TensorFlow 2.x selected.


In [0]:
path_to_zip = tf.keras.utils.get_file(
    'spa-eng.zip', origin='http://storage.googleapis.com/download.tensorflow.org/data/spa-eng.zip',
    extract=True)

path_to_file = os.path.dirname(path_to_zip)+"/spa-eng/spa.txt"

In [0]:
def unicode_to_ascii(s):
  return ''.join(c for c in unicodedata.normalize('NFD', s)
      if unicodedata.category(c) != 'Mn')

def preprocess_sentence(w):
  w = unicode_to_ascii(w.lower().strip())
  w = re.sub(r"([?.!,¿])", r" \1 ", w)
  w = re.sub(r'[" "]+', " ", w)
  w = re.sub(r"[^a-zA-Z?.!,¿]+", " ", w)
  w = w.rstrip().strip()
  return w


In [0]:
def create_dataset(path, num_examples):
  lines = io.open(path, encoding='UTF-8').read().strip().split('\n')
  word_pairs = [[preprocess_sentence(w) for w in l.split('\t')]  for l in lines[:num_examples]]
  return zip(*word_pairs)

In [0]:
en, sp = create_dataset(path_to_file, None)
en=list(en)
sp=list(sp)

In [0]:
token_en=tfds.features.text.SubwordTextEncoder.build_from_corpus((i for i in en),target_vocab_size=8000)
token_sp=tfds.features.text.SubwordTextEncoder.build_from_corpus((i for i in sp),target_vocab_size=8000)

In [0]:
for idx,i in enumerate(en):
  en[idx]=[token_en.vocab_size]+token_en.encode(i)+[token_en.vocab_size+1]

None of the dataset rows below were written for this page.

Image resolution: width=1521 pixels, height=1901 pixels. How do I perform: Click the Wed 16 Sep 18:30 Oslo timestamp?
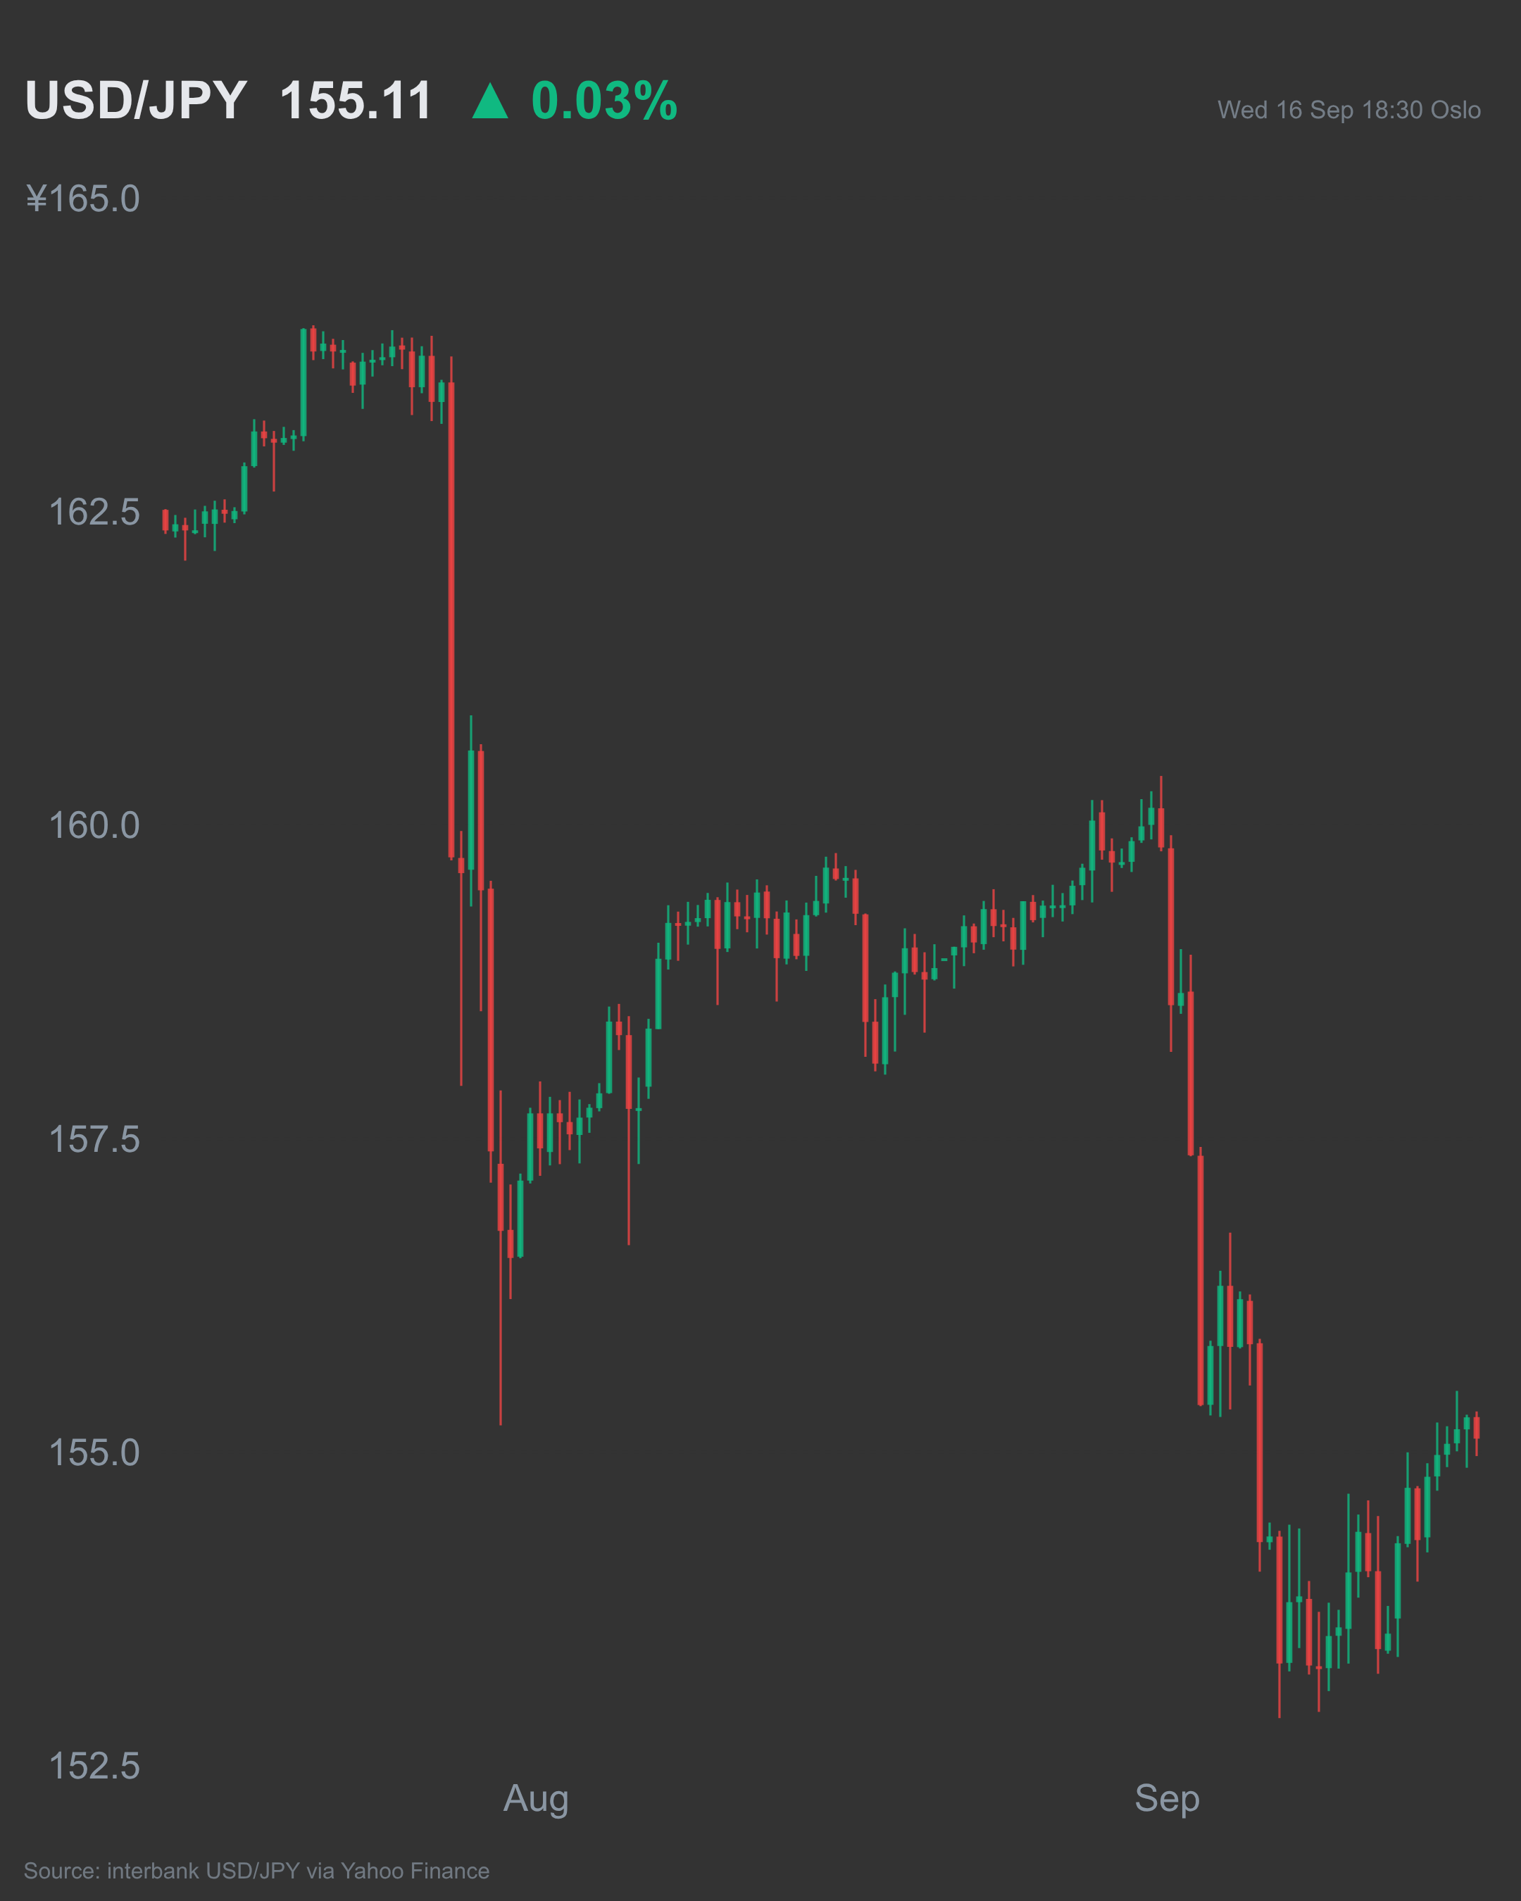click(x=1349, y=110)

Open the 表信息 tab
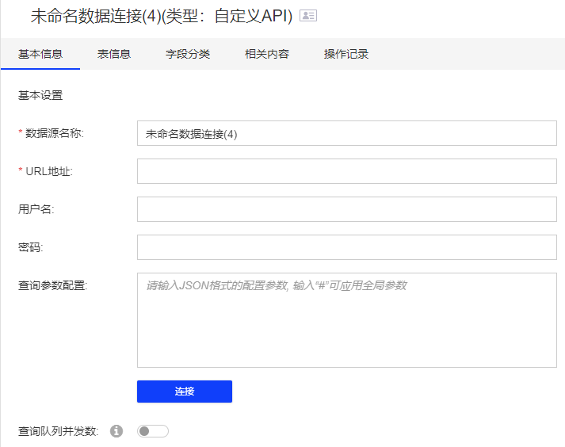(x=114, y=55)
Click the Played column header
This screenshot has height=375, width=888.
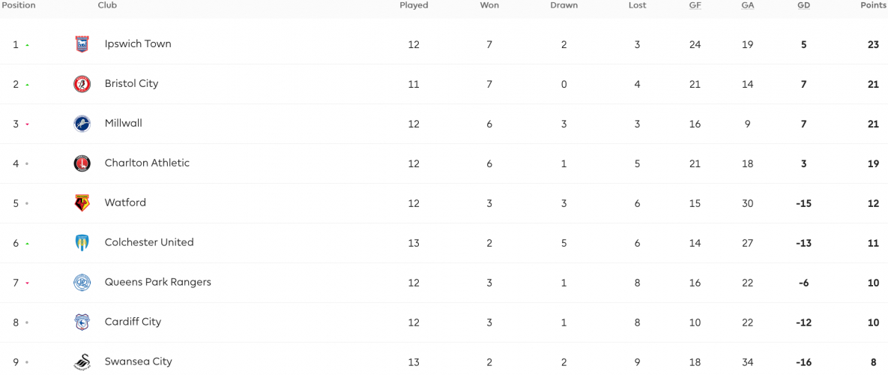414,5
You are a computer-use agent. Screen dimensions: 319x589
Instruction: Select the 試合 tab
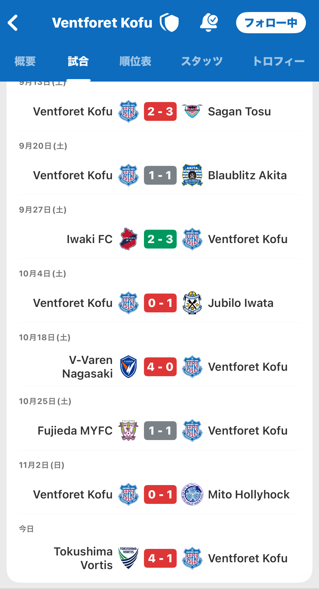(78, 61)
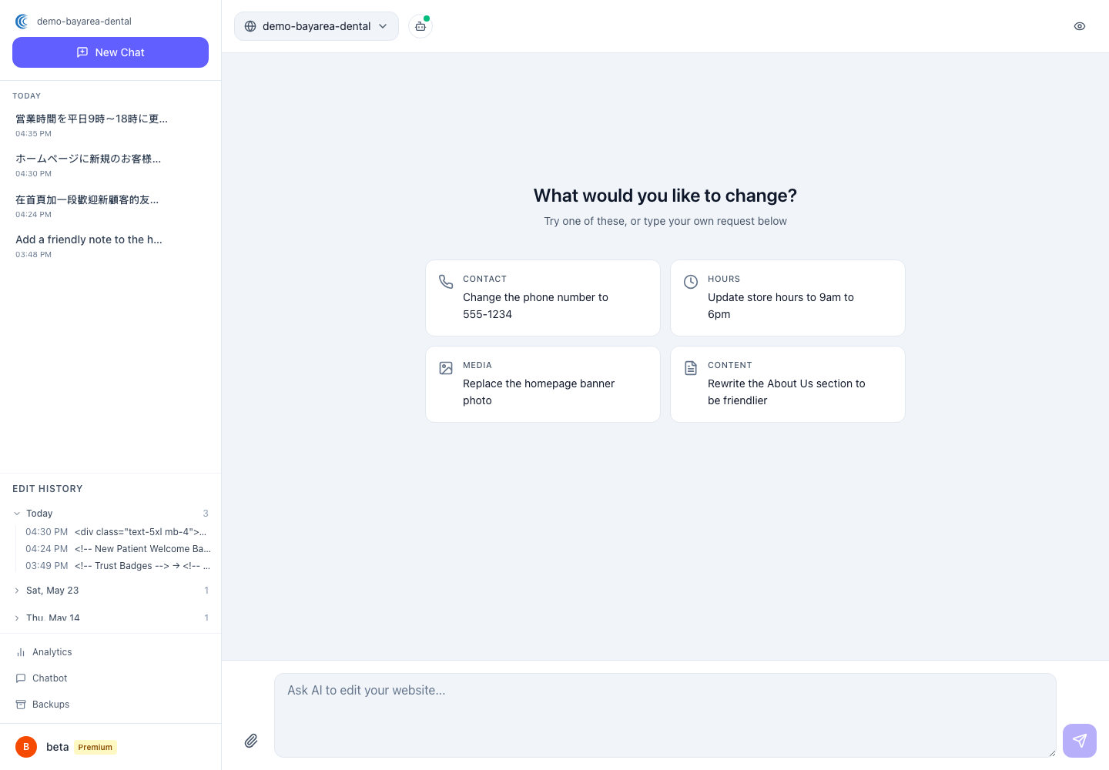Select 'Replace the homepage banner photo' suggestion

coord(543,384)
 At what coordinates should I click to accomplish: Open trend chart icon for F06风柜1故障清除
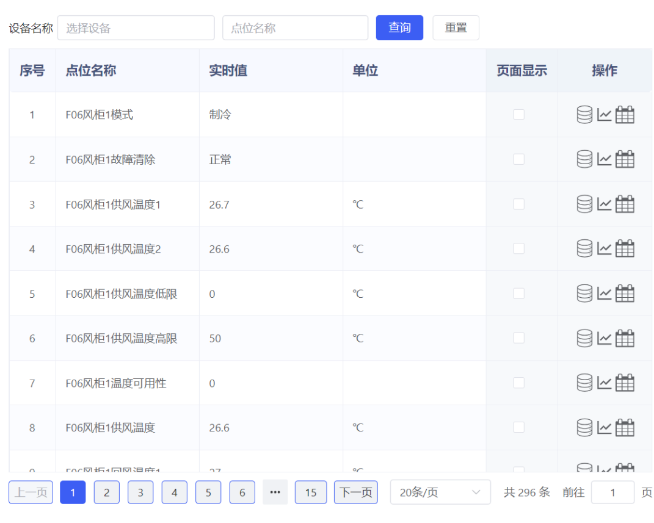tap(604, 159)
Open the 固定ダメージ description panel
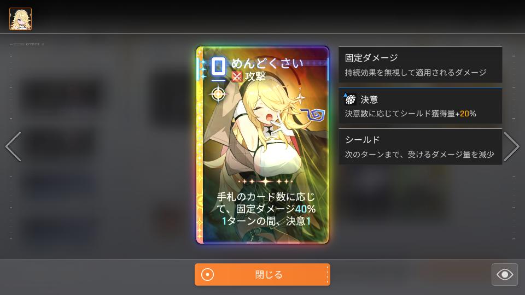 point(420,64)
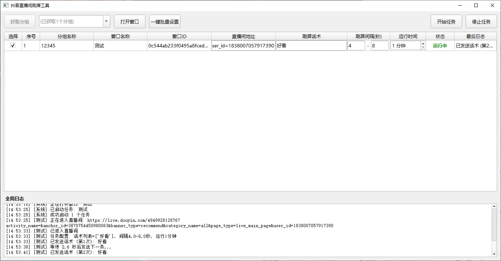Click the minimum interval field showing 4
Image resolution: width=501 pixels, height=261 pixels.
tap(356, 46)
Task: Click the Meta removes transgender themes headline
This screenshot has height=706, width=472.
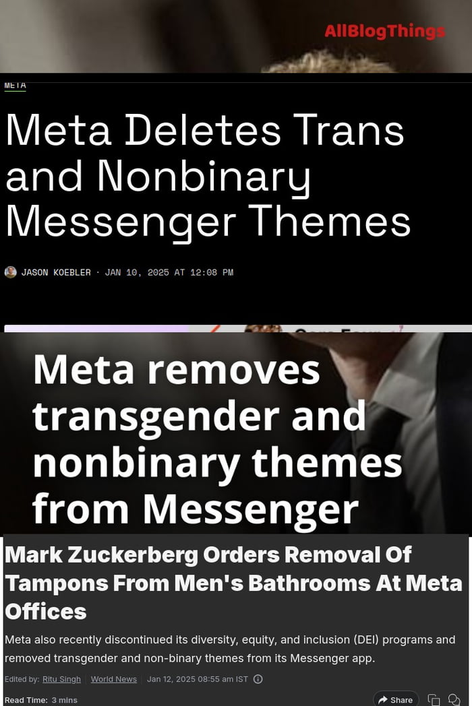Action: tap(217, 439)
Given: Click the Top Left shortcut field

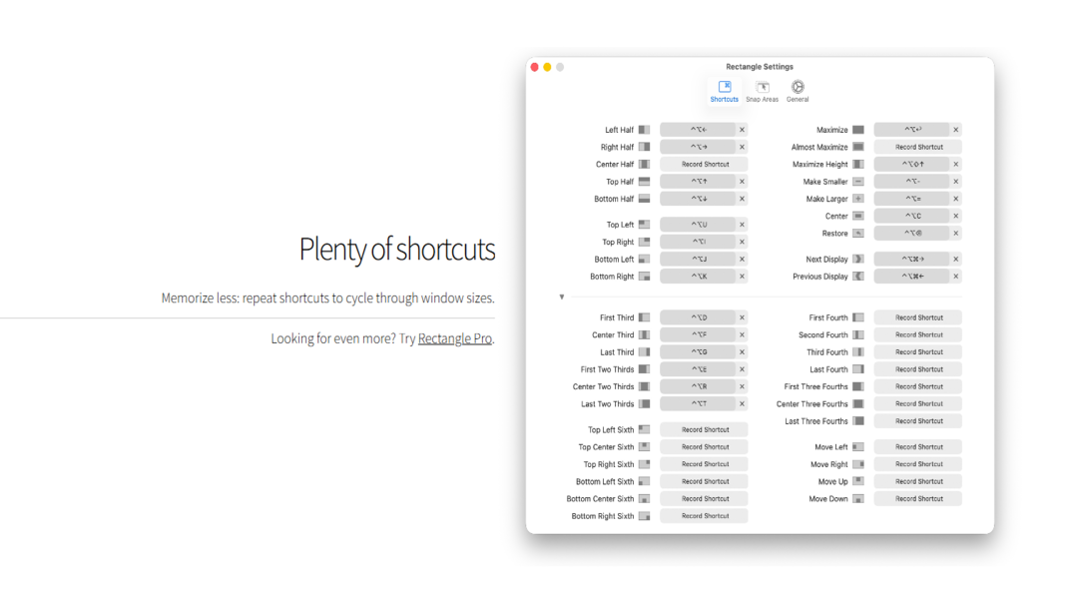Looking at the screenshot, I should (698, 225).
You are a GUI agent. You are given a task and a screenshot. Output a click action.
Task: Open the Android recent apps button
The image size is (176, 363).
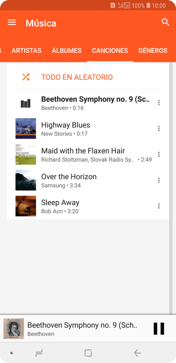click(x=39, y=353)
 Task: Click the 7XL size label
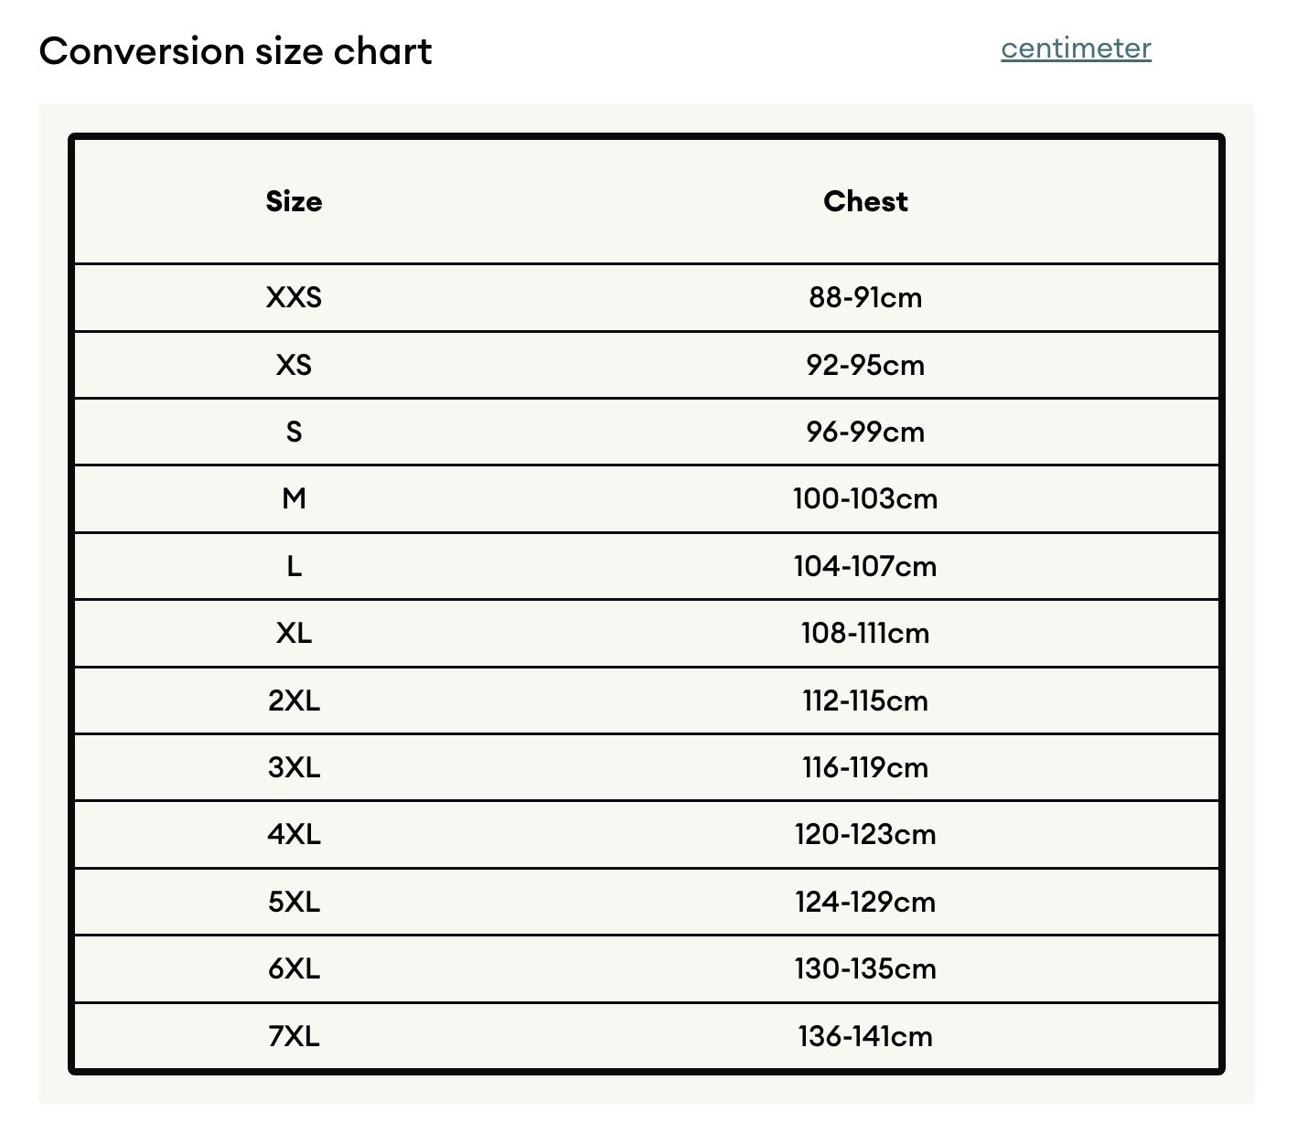[294, 1036]
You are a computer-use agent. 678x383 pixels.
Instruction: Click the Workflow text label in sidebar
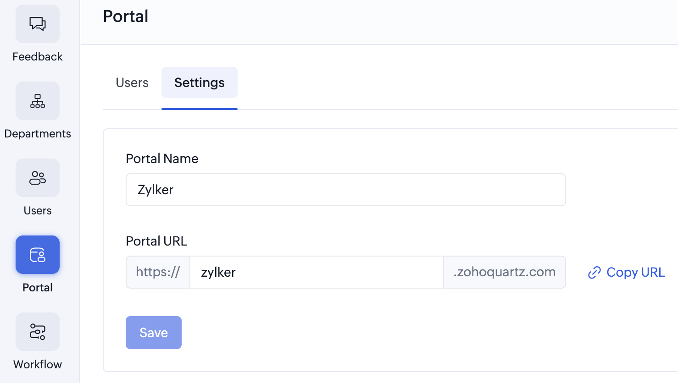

for idx,i in enumerate(sp):
  sp[idx]=[token_sp.vocab_size]+token_sp.encode(i)+[token_sp.vocab_size+1]

In [0]:
x_train,x_test,y_train,y_test=train_test_split(en,sp,test_size=0.3,random_state=42)

In [0]:
def generate_data():
  for _ in range(len(x_train)):
    yield x_train[_],y_train[_]

def generate_valid_data():
  for _ in range(len(x_test)):
    yield x_test[_],y_test[_]

In [0]:
batch_size=96
buffer=30000
dataset=tf.data.Dataset.from_generator(generate_data,output_types=(tf.int32,tf.int32))
x_t=dataset.cache().shuffle(buffer).padded_batch(batch_size,padded_shapes=([-1], [-1])).prefetch(tf.data.experimental.AUTOTUNE)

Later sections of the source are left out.